University of Rochester Multi-Modal Music Performance (URMP) Dataset

This project is supported by the National Science Foundation under grant No. 1741472, titled "BIGDATA: F: Audio-Visual Scene Understanding".
Disclaimer: Any opinions, findings, and conclusions or recommendations expressed in this material are those of the author(s) and do not necessarily reflect the views of the National Science Foundation.

Paper Describing URMP

Bochen Li *, Xinzhao Liu *, Karthik Dinesh, Zhiyao Duan, Gaurav Sharma, "Creating a multi-track classical music performance dataset for multi-modal music analysis: Challenges, insights, and applications", IEEE Transactions on Multimedia, 2018. (* equal contribution) <pdf>

Overview

We introduce a dataset for facilitating audio-visual analysis of musical performances.
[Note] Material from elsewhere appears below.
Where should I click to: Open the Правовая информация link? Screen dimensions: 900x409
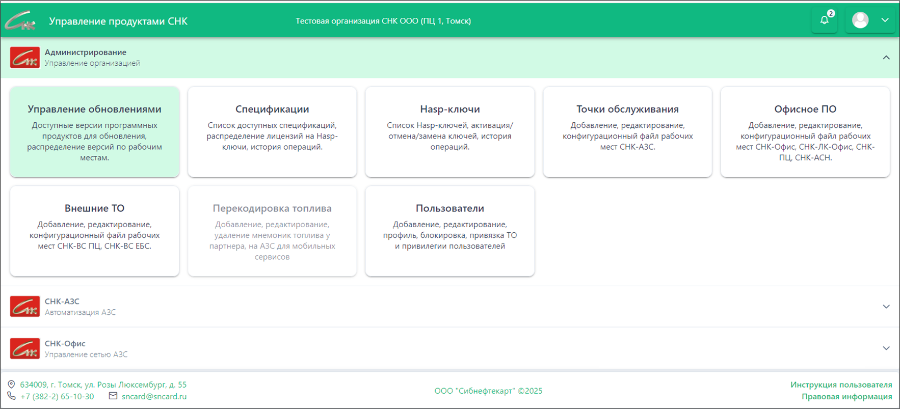tap(846, 397)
The dataset comprises a number of simple multi-instrument musical pieces assembled from coordinated but separately recorded performances of individual tracks. For each piece, we provide the musical score in MIDI format, the high-quality individual instrument audio recordings and the videos of the assembled pieces. We anticipate that the dataset will be useful for multi-modal information retrieval techniques such as music source separation, transcription, performance analysis and also serve as ground-truth for evaluating performances.